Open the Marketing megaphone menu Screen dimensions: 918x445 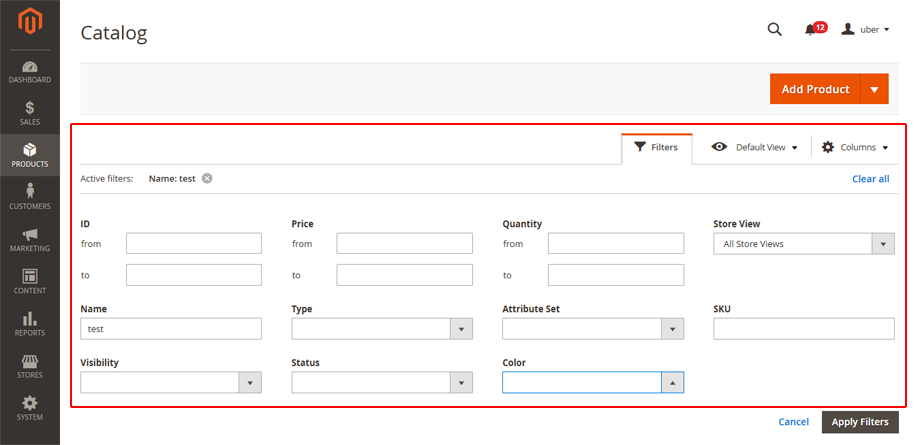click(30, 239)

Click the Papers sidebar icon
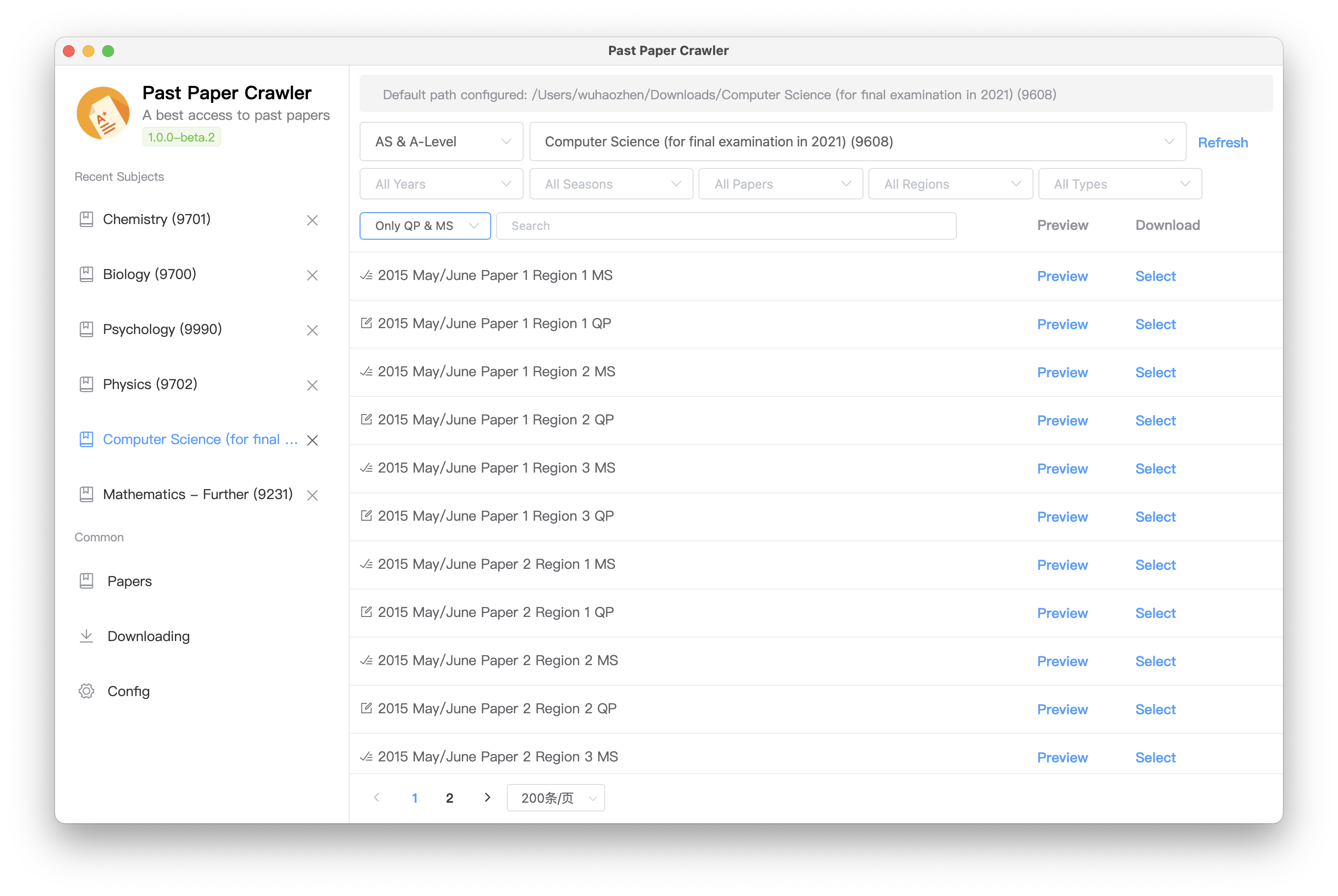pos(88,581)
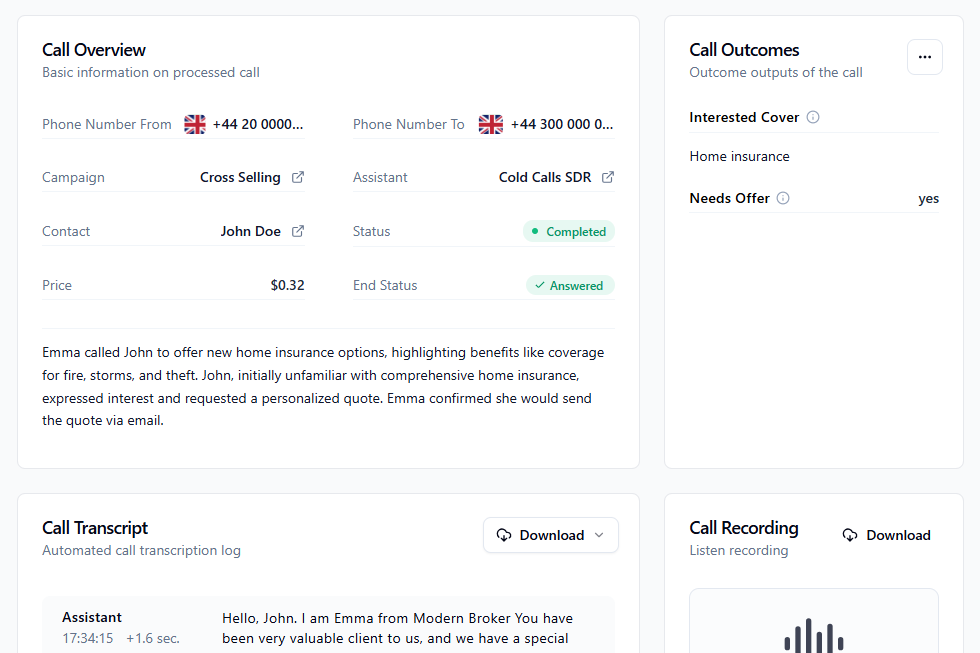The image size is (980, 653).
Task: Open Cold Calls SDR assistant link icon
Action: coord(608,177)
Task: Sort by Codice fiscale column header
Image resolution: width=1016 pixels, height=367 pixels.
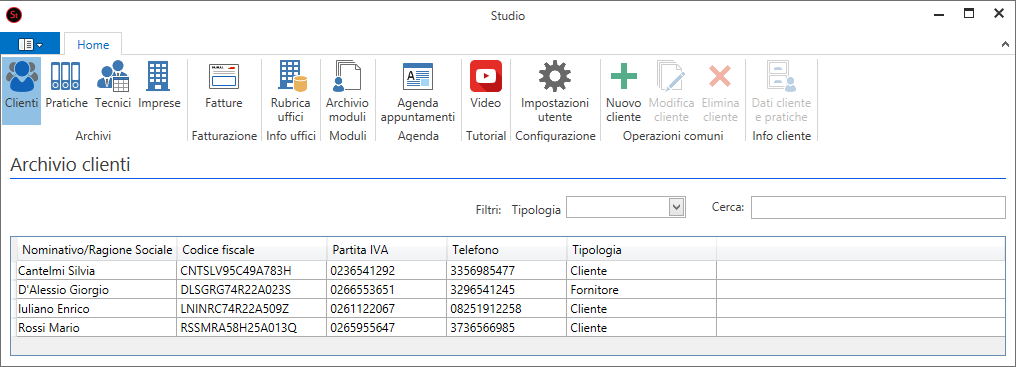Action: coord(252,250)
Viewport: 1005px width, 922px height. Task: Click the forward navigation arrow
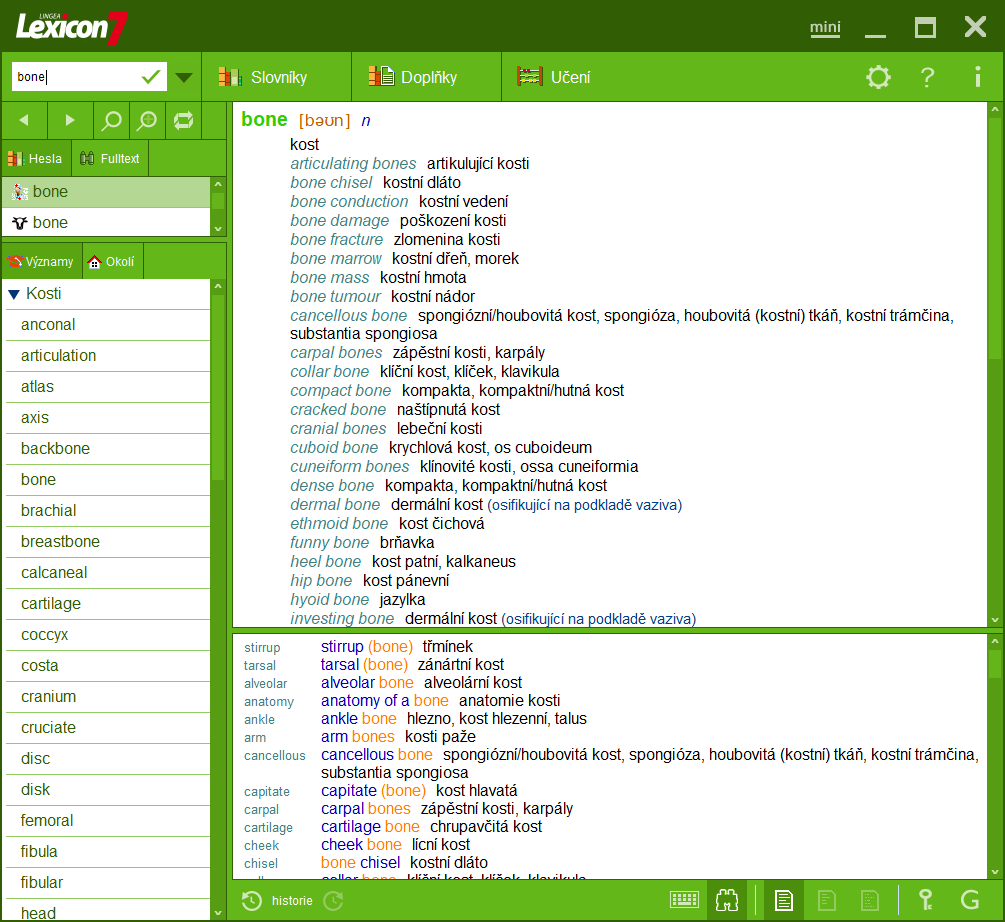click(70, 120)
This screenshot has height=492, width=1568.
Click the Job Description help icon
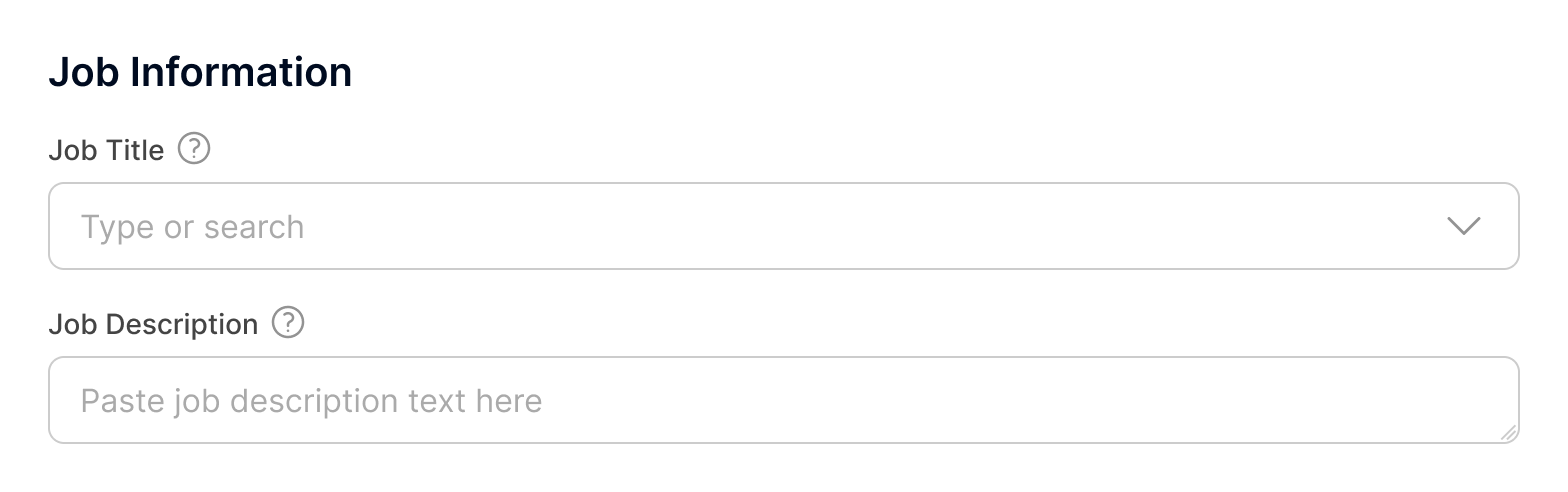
════════
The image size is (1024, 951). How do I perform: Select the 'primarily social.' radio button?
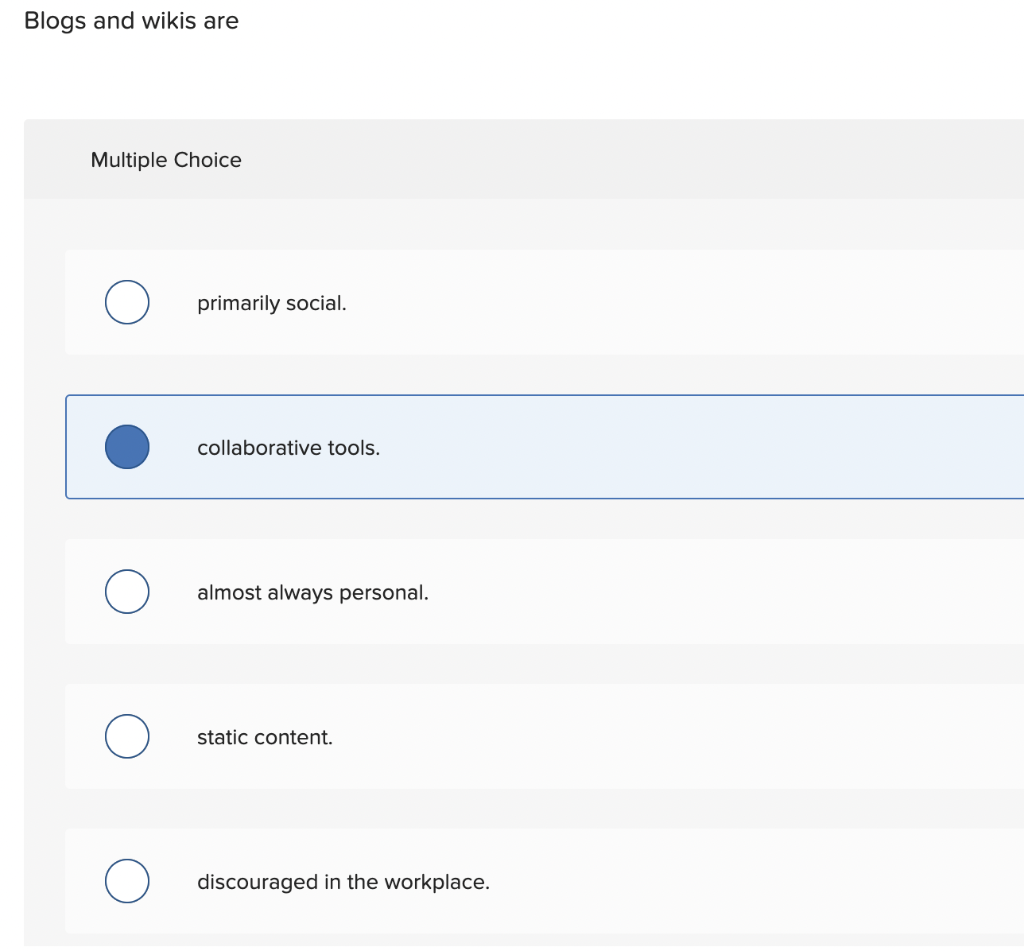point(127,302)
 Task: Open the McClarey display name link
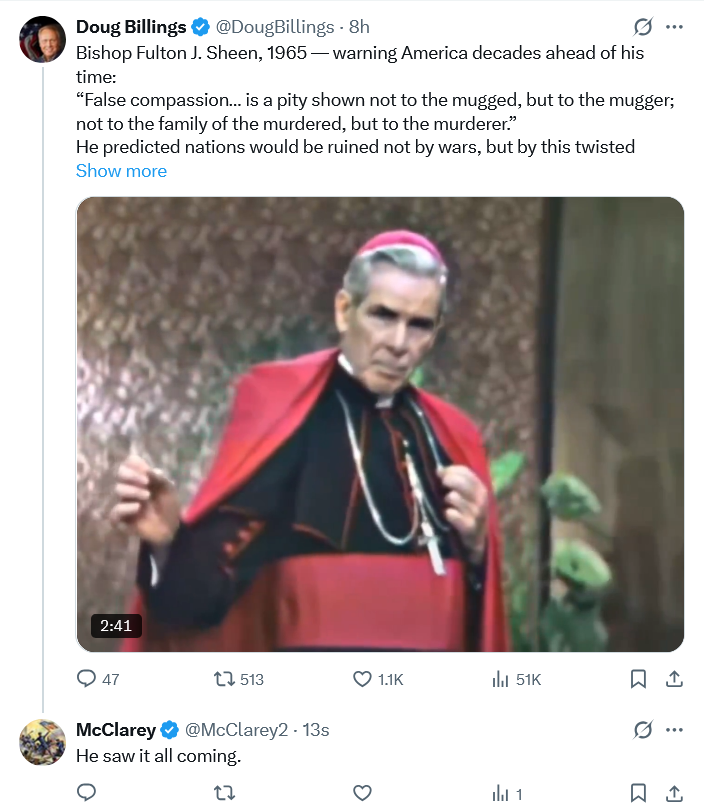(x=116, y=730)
════════
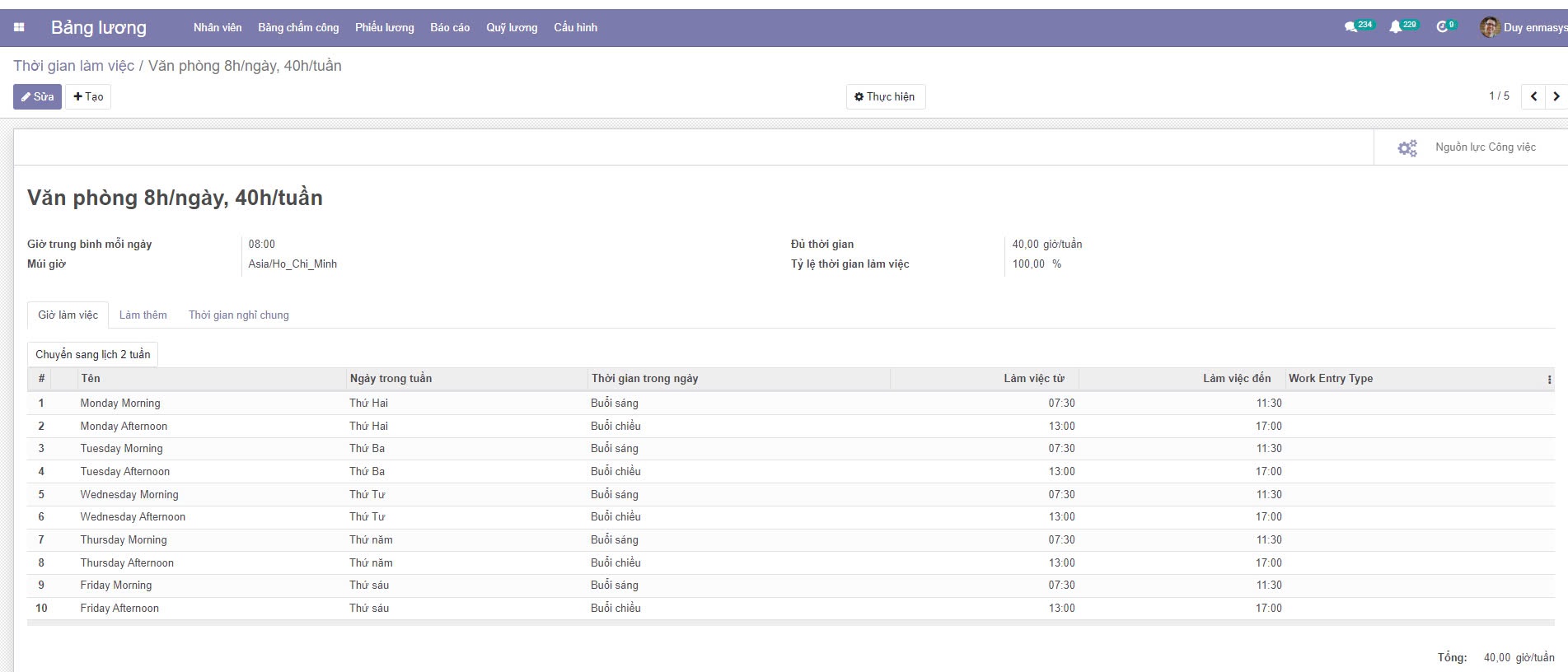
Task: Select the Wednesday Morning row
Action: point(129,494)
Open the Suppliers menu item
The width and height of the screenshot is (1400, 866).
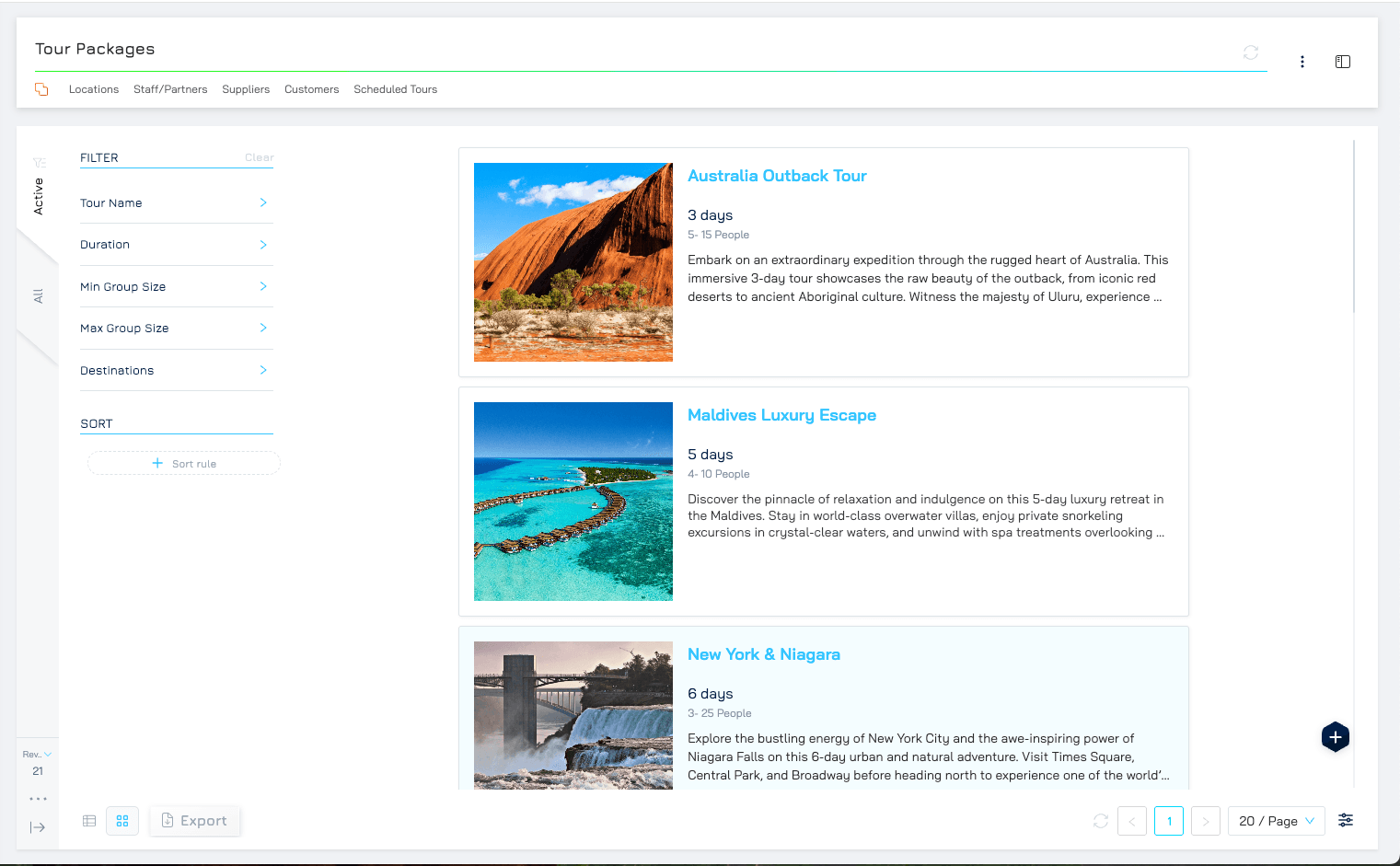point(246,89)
════════
* [YOUR OBJECTIVE] Above, find the line with "Image resolution: width=1016"; copy it and every line down to the line with "Click the Job Description help icon", exactly and both included, but no pictures.

* [ANSWER SECTION]
Image resolution: width=1016 pixels, height=367 pixels.
Action: coord(252,250)
Viewport: 1005px width, 922px height. Task: Click the forward navigation arrow
click(70, 120)
This screenshot has height=492, width=1568.
Click the Job Description help icon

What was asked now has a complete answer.